Desde hace tres años, el Maeso tiene como objetivo remodelar su predio: dejar atrás la humilde canchita de tierra para instalar césped sintético y refaccionar la sede. En 2023, la anterior directiva del club, que tuvo rispideces con las autoridades de la Facultad de Ingeniería, presentó a las autoridades del centro educativo un proyecto de remodelación.

En su momento, la universidad respondió con una serie de requisitos para aprobar la obra: “A modo de ejemplo, uno de los requerimientos era el no cercado de la cancha”, admite Rossi. El problema es que, ante lo sucedido en diciembre y pensando en el mantenimiento de las posibles mejoras, el cerrado del predio es fundamental. “Si no sería como tirar la plata a la basura”, agrega.

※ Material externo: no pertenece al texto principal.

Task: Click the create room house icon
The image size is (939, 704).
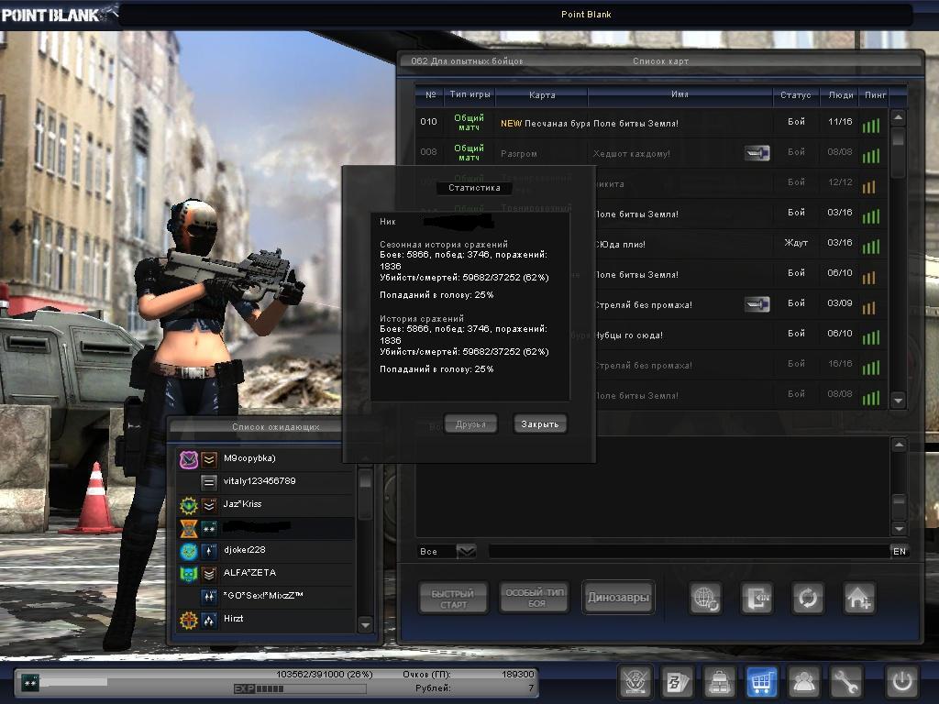Action: click(x=859, y=599)
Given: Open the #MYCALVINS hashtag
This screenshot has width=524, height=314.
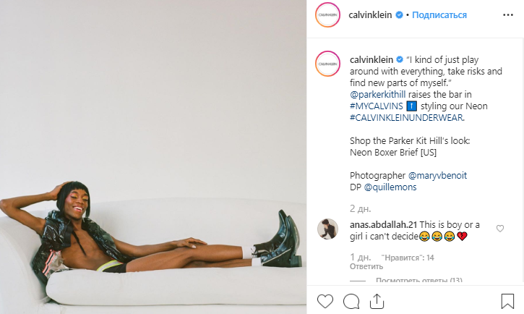Looking at the screenshot, I should (x=377, y=106).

La nueva directiva del Maeso reconoce que en el pasado se hicieron las cosas mal, y están dispuestos a elaborar desde cero un nuevo proyecto que siga los lineamientos de la facultad.

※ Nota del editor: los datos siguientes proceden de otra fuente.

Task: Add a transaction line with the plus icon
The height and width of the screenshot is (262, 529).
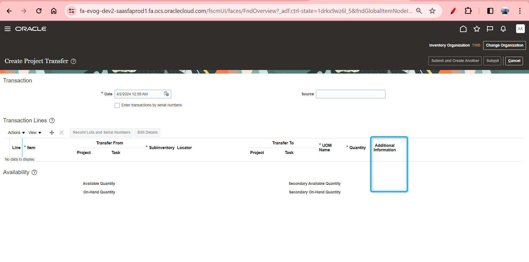Action: click(52, 133)
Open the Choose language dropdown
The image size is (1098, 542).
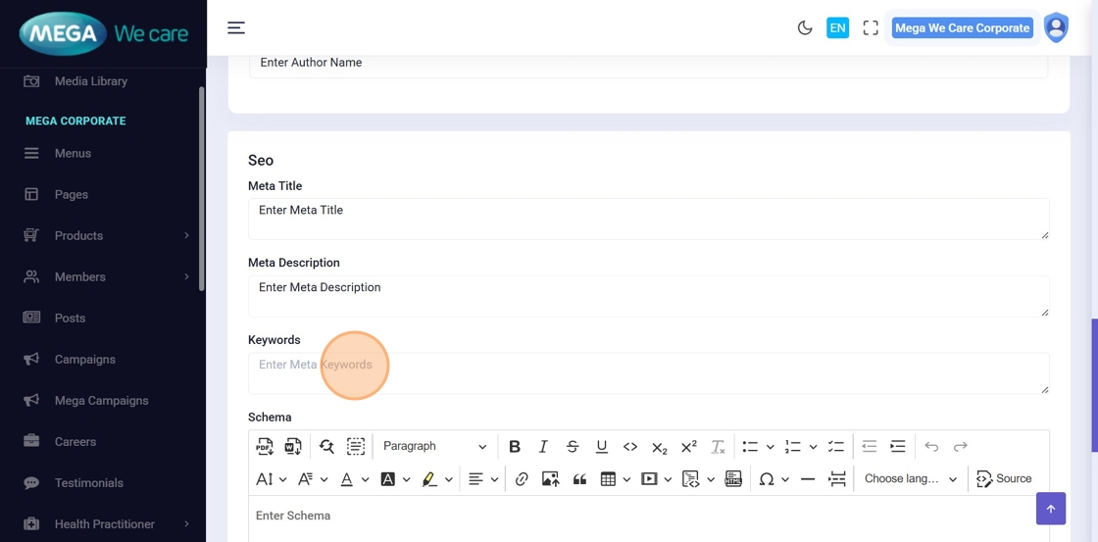[x=910, y=479]
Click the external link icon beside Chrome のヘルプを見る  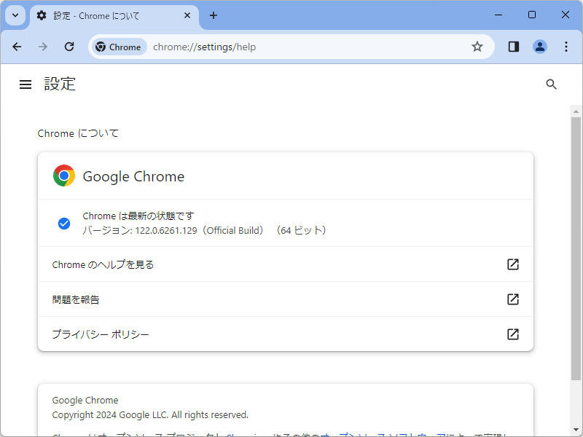(512, 264)
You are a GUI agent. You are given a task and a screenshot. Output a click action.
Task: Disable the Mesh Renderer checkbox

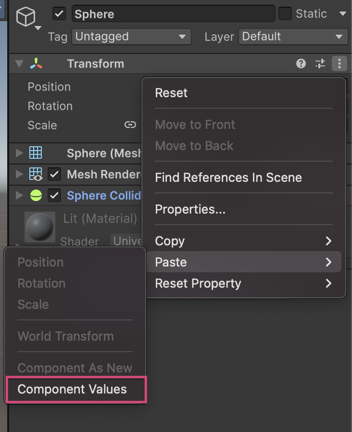[54, 174]

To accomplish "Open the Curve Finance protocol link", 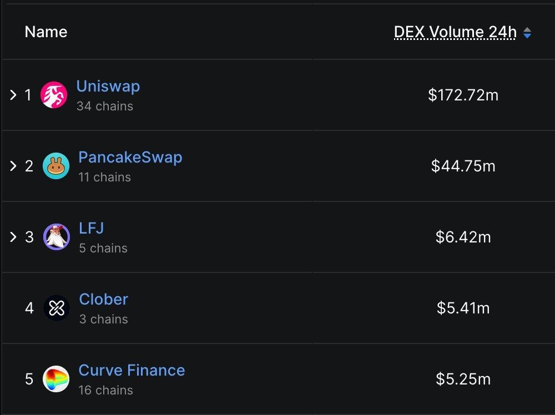I will (x=132, y=371).
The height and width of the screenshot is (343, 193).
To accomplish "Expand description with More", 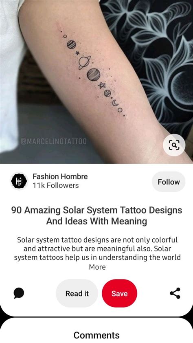I will pos(97,267).
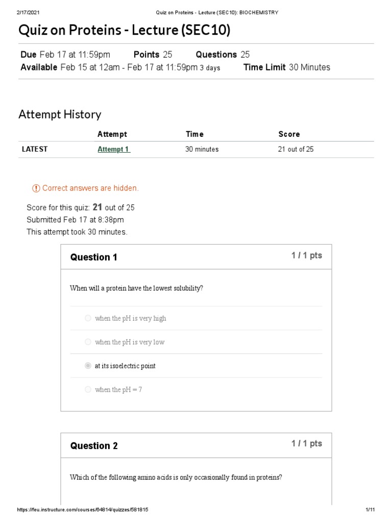Screen dimensions: 392x523
Task: Select the "when the pH = 7" option
Action: pyautogui.click(x=88, y=390)
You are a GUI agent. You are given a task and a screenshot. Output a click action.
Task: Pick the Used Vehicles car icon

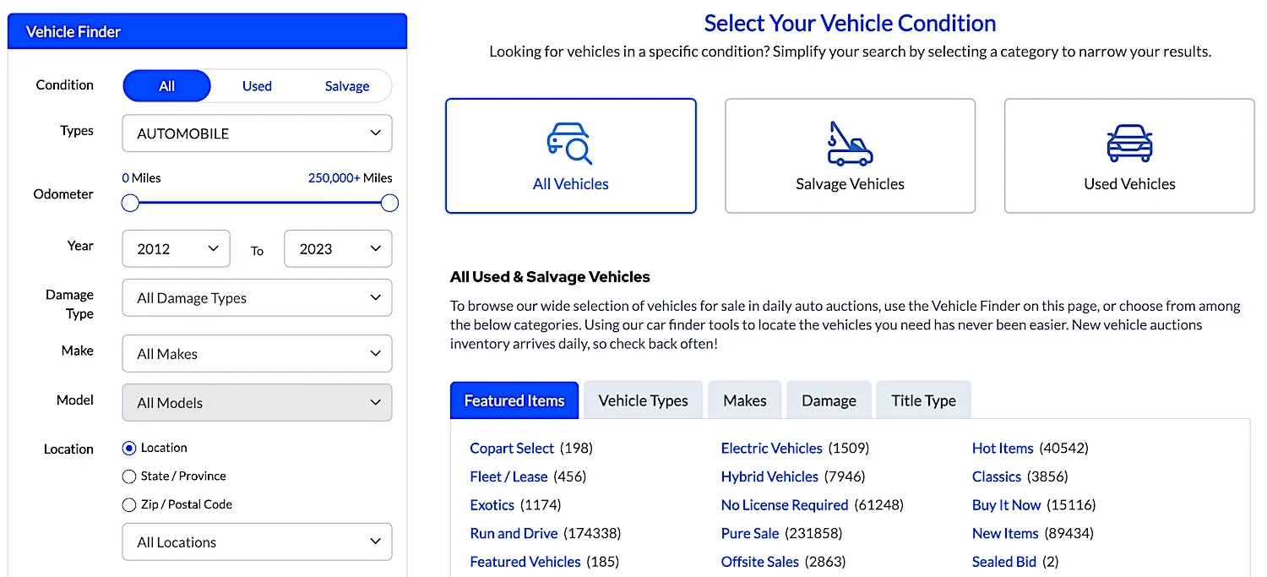pos(1129,144)
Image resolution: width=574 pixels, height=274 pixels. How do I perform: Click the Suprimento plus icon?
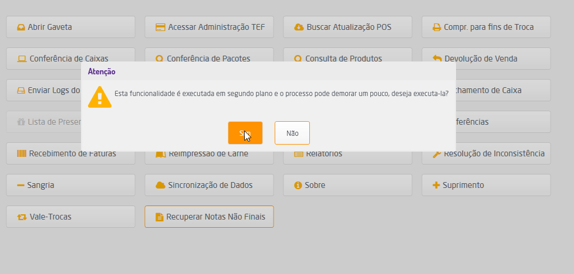pos(436,185)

Según Rossi, desde el club están esperando para coordinar una instancia de diálogo con la universidad, cuando ambos retomen su actividad en febrero, y así aclarar las bases para una posible reforma: “Una de las intenciones nuestras es sentarnos y preguntar: ¿qué quieren que hagamos? ¿Dónde ubicamos esto? ¿Cómo? ¿Qué nos dejan hacer? ¿Qué no?”. A partir de ahí, la directiva elaboraría el plan de renovación del predio.

Eso sí, sin la posibilidad de cercar la cancha y, en vista de lo sucedido en diciembre junto a la ausencia de intervención de la IM, el proyecto no tendría pies ni cabeza.